China private equity secondary deals to surge on rising supply, cheaper valuations

(Refile to fix Doug Coulter job title in paragraph 12)

By Kane Wu

HONG KONG (Reuters) -Secondary trades of private equity assets in China are poised to accelerate after a robust first half, with Canada’s No.2 pension manager and a China-focused buyout fund among those looking to divest such assets worth potentially billions of dollars, sources said.

A private equity (PE) secondary trade refers to the buying and selling of PE fund portfolios or their direct shareholdings in private companies, allowing investors to exit their positions outside the typical investment cycle.

The steep discounts being offered by the selling funds are expected to attract buyers who have confidence in China’s longer-term economic prospects, industry sources said. Many of the selling funds have to repay their own investors and are struggling to find trade buyers or float the assets on public markets due to economic headwinds and geopolitical risks.

Canada’s Caisse de dépôt et placement du Québec (CDPQ), for example, which stopped making PE investments in China two years ago, is considering selling about $2 billion worth of assets via secondary trades, most of which are from China, said two people.

China-focused buyout fund CDH Investments is also aiming to raise a multi-asset continuation vehicle to allow some investors to cash out from its existing fund’s portfolio, they said.

A continuation fund is a new investment vehicle created by a PE firm to transfer holdings of some existing investments, which allows investors to maintain or exit their stakes in the assets.

CDPQ declined to comment. A CDH spokesperson did not respond to a Reuters request for comment. 

The people, who are familiar with the matter, did not wish to be identified as the talks are confidential.

A total of 731 secondary trades involving yuan-denominated funds were completed in the first half of 2025, hitting a record 77.3 billion yuan ($11 billion) and logging an 89% year-on-year growth, according to Chinese data provider ZERONE.

Data for secondary trades involving U.S. dollar-denominated assets in China is not publicly available, industry sources said.

It is a good time for investors who have a long-term view on China to buy quality assets on the cheap with reduced regulatory risks, global alternative asset investor LGT Capital Partners said in an industry insight white paper published in July.

“We expect the majority of capital we are going to deploy in China in the short to medium term to be via secondaries,” Doug Coulter, LGT’s Hong Kong-based partner and co-head of Asia Pacific private equity, told Reuters.

SWELLING SUPPLY 

LGT announced in June that it was the co-lead investor in continuation vehicles worth a total of $500 million for a portfolio of 13 assets managed by China-focused venture capital fund IDG Capital. 

LGT declined to disclose the discounts the assets were traded at. 

Singapore sovereign wealth fund GIC also invested in IDG’s continuation vehicles, primarily buying shares of social media company Bytedance, said the two people. 

GIC declined to comment. IDG did not respond to a Reuters request for comment.

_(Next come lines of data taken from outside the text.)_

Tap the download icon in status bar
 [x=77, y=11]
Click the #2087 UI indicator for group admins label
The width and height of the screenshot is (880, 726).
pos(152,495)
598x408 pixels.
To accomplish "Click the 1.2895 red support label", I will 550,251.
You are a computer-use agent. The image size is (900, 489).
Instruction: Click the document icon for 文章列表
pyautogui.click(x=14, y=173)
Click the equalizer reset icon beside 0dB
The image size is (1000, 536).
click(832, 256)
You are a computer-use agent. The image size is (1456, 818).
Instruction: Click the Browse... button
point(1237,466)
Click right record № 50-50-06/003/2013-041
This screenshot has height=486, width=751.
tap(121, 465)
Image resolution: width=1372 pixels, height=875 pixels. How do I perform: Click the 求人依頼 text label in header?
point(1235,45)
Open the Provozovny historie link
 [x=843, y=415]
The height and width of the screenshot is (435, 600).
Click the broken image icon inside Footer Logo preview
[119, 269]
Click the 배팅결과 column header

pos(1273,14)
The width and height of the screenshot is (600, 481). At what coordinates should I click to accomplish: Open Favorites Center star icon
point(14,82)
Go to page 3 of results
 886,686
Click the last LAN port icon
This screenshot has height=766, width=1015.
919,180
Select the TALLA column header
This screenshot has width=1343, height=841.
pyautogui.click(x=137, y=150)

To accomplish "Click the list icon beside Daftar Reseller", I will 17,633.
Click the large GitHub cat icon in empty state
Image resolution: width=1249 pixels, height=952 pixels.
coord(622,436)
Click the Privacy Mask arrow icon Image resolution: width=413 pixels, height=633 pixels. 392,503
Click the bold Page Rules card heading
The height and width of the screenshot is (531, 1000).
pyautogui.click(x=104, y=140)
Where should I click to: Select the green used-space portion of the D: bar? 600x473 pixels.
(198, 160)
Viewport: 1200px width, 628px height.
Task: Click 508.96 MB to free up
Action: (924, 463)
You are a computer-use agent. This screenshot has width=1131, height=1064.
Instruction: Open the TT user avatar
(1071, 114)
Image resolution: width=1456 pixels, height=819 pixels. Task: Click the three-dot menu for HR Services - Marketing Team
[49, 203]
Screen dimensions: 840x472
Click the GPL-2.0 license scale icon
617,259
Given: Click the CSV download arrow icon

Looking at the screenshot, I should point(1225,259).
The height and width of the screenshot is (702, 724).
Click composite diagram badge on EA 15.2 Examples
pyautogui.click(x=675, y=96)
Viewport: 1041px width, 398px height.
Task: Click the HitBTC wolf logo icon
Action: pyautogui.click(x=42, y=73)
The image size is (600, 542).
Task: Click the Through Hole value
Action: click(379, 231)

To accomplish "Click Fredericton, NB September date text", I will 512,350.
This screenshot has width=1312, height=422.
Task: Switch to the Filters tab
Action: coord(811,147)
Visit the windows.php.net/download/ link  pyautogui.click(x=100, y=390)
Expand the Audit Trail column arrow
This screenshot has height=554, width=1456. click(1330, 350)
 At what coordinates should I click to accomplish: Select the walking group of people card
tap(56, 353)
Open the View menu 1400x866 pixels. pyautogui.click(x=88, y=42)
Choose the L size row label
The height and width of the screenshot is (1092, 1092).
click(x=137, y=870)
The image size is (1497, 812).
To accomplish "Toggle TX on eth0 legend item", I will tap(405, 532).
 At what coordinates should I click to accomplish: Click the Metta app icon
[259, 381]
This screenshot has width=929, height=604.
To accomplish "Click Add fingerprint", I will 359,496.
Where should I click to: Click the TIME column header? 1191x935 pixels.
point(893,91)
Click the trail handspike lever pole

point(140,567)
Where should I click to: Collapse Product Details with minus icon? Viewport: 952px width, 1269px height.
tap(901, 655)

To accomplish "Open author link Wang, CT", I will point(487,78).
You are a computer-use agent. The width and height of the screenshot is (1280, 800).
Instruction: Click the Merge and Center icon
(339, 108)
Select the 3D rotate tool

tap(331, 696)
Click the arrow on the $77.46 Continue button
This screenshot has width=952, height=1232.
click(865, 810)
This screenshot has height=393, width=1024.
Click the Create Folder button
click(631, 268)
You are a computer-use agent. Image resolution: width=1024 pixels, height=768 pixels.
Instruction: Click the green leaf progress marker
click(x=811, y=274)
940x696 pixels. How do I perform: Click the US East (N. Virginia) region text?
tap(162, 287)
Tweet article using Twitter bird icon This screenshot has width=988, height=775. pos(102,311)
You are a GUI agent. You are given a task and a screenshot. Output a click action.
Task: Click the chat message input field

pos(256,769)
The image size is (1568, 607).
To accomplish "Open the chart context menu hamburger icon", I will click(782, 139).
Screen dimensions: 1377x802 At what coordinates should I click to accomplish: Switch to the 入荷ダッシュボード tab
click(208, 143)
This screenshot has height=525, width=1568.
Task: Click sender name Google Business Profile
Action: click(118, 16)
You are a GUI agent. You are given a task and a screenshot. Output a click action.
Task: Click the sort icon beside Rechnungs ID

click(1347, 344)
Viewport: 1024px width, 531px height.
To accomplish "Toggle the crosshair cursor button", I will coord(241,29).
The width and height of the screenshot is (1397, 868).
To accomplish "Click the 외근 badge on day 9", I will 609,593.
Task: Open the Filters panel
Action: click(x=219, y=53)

Globally, secondary market deals have also hit record volumes, reaching $103 billion in the first half, according to a report by investment bank Jefferies, as the lack of capital distribution from IPOs and M&A deals fuels supply.

Quality China assets are being sold in the secondary market at 40%-50% discounts to net asset value (NAV), said Coulter. That compares with the roughly 10% to 20% discounts to NAV for U.S. assets in the secondary market, industry sources said.

The improved market sentiment in China should be conducive to PE secondary deals, industry sources said.

China’s onshore benchmark CSI 300 is up 7% so far this year, while Hong Kong’s Hang Seng Index is up 25%.

“We believe the sentiment of investors about China has generally improved,” said Mingchen Xia, managing director and co-head of Asia investments at investment management and advisory firm Hamilton Lane.

He said that “the softened geopolitical tensions and largely settled tariff negotiations” by some major economies should give some comfort to investors.